What you are asked to do
Reproduce every line of the records below word for word, leaving nothing out.

Location data for words and elements

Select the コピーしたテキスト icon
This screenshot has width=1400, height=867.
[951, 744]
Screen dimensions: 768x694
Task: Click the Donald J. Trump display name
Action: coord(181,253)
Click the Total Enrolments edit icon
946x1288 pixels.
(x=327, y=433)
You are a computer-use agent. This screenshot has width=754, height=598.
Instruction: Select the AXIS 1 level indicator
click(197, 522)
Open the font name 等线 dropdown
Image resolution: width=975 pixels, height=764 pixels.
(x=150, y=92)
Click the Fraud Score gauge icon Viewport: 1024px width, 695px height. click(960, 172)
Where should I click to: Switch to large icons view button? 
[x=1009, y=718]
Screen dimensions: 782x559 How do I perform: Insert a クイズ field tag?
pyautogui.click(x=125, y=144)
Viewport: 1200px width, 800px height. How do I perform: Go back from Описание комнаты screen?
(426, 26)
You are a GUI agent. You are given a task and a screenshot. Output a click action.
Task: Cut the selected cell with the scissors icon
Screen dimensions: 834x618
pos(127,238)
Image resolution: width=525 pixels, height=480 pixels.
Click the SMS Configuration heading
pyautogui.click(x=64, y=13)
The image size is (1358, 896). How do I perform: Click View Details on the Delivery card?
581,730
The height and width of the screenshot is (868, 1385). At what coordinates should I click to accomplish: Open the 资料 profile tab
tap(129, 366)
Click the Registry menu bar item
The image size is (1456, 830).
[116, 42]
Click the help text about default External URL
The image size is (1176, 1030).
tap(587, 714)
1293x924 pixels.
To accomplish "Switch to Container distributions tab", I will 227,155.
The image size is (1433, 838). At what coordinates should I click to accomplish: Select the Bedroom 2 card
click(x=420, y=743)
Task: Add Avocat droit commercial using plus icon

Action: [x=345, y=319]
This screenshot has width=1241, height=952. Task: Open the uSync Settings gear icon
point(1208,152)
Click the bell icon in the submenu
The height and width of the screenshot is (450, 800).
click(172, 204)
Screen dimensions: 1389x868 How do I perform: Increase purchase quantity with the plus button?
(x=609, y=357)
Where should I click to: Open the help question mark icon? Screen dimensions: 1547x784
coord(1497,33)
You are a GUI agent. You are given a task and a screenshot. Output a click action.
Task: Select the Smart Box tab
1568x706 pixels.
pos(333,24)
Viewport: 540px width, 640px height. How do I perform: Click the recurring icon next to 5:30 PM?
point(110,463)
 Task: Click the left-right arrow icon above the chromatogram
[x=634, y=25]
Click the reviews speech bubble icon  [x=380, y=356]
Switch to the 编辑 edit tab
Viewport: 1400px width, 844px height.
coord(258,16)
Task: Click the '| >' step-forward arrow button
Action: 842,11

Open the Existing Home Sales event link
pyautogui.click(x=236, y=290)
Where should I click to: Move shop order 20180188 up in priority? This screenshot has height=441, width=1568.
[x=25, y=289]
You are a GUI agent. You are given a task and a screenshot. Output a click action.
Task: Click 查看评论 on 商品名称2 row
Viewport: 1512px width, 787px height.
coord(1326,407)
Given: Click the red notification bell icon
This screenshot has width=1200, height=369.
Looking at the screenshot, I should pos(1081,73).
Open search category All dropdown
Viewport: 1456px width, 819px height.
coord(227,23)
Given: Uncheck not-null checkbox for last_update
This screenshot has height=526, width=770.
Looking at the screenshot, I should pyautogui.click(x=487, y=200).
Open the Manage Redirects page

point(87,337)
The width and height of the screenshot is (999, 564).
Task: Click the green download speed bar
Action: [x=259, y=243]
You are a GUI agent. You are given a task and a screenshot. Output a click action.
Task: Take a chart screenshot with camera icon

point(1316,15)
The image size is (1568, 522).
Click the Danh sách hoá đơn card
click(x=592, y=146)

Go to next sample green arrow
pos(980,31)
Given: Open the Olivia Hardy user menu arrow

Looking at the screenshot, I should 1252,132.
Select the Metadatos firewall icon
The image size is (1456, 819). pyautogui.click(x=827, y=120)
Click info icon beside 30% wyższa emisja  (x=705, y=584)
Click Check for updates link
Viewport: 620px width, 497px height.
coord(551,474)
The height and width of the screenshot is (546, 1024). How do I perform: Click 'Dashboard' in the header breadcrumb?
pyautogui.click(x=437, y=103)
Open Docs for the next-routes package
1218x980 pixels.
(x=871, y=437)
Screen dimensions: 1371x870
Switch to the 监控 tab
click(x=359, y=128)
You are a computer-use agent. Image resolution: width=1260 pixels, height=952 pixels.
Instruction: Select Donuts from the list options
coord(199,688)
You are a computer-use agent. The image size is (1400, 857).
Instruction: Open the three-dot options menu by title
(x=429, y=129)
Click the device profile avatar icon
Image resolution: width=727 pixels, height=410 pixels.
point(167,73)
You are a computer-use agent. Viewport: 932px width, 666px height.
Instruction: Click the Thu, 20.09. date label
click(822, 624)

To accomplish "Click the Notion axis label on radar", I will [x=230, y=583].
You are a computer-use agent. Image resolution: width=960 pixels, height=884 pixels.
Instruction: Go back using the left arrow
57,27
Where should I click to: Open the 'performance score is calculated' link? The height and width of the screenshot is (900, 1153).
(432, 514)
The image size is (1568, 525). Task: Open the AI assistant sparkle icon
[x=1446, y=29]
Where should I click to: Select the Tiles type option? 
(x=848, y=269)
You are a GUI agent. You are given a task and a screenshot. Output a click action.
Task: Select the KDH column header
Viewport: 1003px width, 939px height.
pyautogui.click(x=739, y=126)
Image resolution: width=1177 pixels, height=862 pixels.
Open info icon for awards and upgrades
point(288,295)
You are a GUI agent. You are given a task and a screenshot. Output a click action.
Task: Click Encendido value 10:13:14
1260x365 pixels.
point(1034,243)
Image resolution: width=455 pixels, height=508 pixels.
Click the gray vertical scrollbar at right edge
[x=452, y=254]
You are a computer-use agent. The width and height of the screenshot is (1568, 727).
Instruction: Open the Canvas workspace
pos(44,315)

Task solution
Select the コピーしたテキスト icon
This screenshot has width=1400, height=867.
[951, 744]
Screen dimensions: 768x694
Task: Click the Donald J. Trump display name
Action: coord(181,253)
Click the Total Enrolments edit icon
946x1288 pixels.
(x=327, y=433)
You are a computer-use agent. This screenshot has width=754, height=598.
Instruction: Select the AXIS 1 level indicator
click(197, 522)
Open the font name 等线 dropdown
Image resolution: width=975 pixels, height=764 pixels.
(x=150, y=92)
Click the Fraud Score gauge icon Viewport: 1024px width, 695px height. click(960, 172)
Where should I click to: Switch to large icons view button? 
[x=1009, y=718]
Screen dimensions: 782x559 How do I perform: Insert a クイズ field tag?
pyautogui.click(x=125, y=144)
Viewport: 1200px width, 800px height. How do I perform: Go back from Описание комнаты screen?
(426, 26)
You are a GUI agent. You are given a task and a screenshot. Output a click action.
Task: Cut the selected cell with the scissors icon
Screen dimensions: 834x618
pos(127,238)
Image resolution: width=525 pixels, height=480 pixels.
Click the SMS Configuration heading
pyautogui.click(x=64, y=13)
The image size is (1358, 896). How do I perform: Click View Details on the Delivery card?
581,730
The height and width of the screenshot is (868, 1385). At what coordinates should I click to accomplish: Open the 资料 profile tab
tap(129, 366)
Click the Registry menu bar item
The image size is (1456, 830).
[116, 42]
Click the help text about default External URL
The image size is (1176, 1030).
tap(587, 714)
1293x924 pixels.
To accomplish "Switch to Container distributions tab", I will 227,155.
The image size is (1433, 838). At what coordinates should I click to accomplish: Select the Bedroom 2 card
click(x=420, y=743)
Task: Add Avocat droit commercial using plus icon

Action: [x=345, y=319]
This screenshot has width=1241, height=952. Task: Open the uSync Settings gear icon
point(1208,152)
Click the bell icon in the submenu
The height and width of the screenshot is (450, 800).
click(172, 204)
Screen dimensions: 1389x868 How do I perform: Increase purchase quantity with the plus button?
(x=609, y=357)
Where should I click to: Open the help question mark icon? Screen dimensions: 1547x784
coord(1497,33)
You are a GUI agent. You are given a task and a screenshot. Output a click action.
Task: Select the Smart Box tab
1568x706 pixels.
pos(333,24)
Viewport: 540px width, 640px height. How do I perform: Click the recurring icon next to 5:30 PM?
point(110,463)
 Task: Click the left-right arrow icon above the chromatogram
[x=634, y=25]
Click the reviews speech bubble icon  [x=380, y=356]
Switch to the 编辑 edit tab
Viewport: 1400px width, 844px height.
coord(258,16)
Task: Click the '| >' step-forward arrow button
Action: 842,11

Open the Existing Home Sales event link
pyautogui.click(x=236, y=290)
Where should I click to: Move shop order 20180188 up in priority? This screenshot has height=441, width=1568.
[x=25, y=289]
You are a GUI agent. You are given a task and a screenshot. Output a click action.
Task: Click 查看评论 on 商品名称2 row
Viewport: 1512px width, 787px height.
coord(1326,407)
Given: Click the red notification bell icon
This screenshot has width=1200, height=369.
Looking at the screenshot, I should pos(1081,73).
Open search category All dropdown
Viewport: 1456px width, 819px height.
coord(227,23)
Given: Uncheck not-null checkbox for last_update
This screenshot has height=526, width=770.
Looking at the screenshot, I should pyautogui.click(x=487, y=200).
Open the Manage Redirects page

point(87,337)
The width and height of the screenshot is (999, 564).
Task: Click the green download speed bar
Action: [x=259, y=243]
You are a GUI agent. You are given a task and a screenshot. Output a click action.
Task: Take a chart screenshot with camera icon

point(1316,15)
The image size is (1568, 522).
Click the Danh sách hoá đơn card
click(x=592, y=146)

Go to next sample green arrow
pos(980,31)
Given: Open the Olivia Hardy user menu arrow

Looking at the screenshot, I should 1252,132.
Select the Metadatos firewall icon
The image size is (1456, 819). pyautogui.click(x=827, y=120)
Click info icon beside 30% wyższa emisja  (x=705, y=584)
Click Check for updates link
Viewport: 620px width, 497px height.
coord(551,474)
The height and width of the screenshot is (546, 1024). How do I perform: Click 'Dashboard' in the header breadcrumb?
pyautogui.click(x=437, y=103)
Open Docs for the next-routes package
1218x980 pixels.
(x=871, y=437)
Screen dimensions: 1371x870
Switch to the 监控 tab
click(x=359, y=128)
You are a computer-use agent. Image resolution: width=1260 pixels, height=952 pixels.
Instruction: Select Donuts from the list options
coord(199,688)
You are a computer-use agent. The image size is (1400, 857).
Instruction: Open the three-dot options menu by title
(x=429, y=129)
Click the device profile avatar icon
Image resolution: width=727 pixels, height=410 pixels.
point(167,73)
You are a computer-use agent. Viewport: 932px width, 666px height.
Instruction: Click the Thu, 20.09. date label
click(822, 624)

To accomplish "Click the Notion axis label on radar", I will [x=230, y=583].
You are a computer-use agent. Image resolution: width=960 pixels, height=884 pixels.
Instruction: Go back using the left arrow
57,27
Where should I click to: Open the 'performance score is calculated' link? The height and width of the screenshot is (900, 1153).
(432, 514)
The image size is (1568, 525). Task: Open the AI assistant sparkle icon
[x=1446, y=29]
Where should I click to: Select the Tiles type option? 
(x=848, y=269)
You are a GUI agent. You are given a task and a screenshot. Output a click action.
Task: Select the KDH column header
Viewport: 1003px width, 939px height.
pyautogui.click(x=739, y=126)
Image resolution: width=1177 pixels, height=862 pixels.
Open info icon for awards and upgrades
point(288,295)
You are a GUI agent. You are given a task and a screenshot. Output a click action.
Task: Click Encendido value 10:13:14
1260x365 pixels.
point(1034,243)
Image resolution: width=455 pixels, height=508 pixels.
Click the gray vertical scrollbar at right edge
[x=452, y=254]
You are a computer-use agent. The width and height of the screenshot is (1568, 727).
Instruction: Open the Canvas workspace
pos(44,315)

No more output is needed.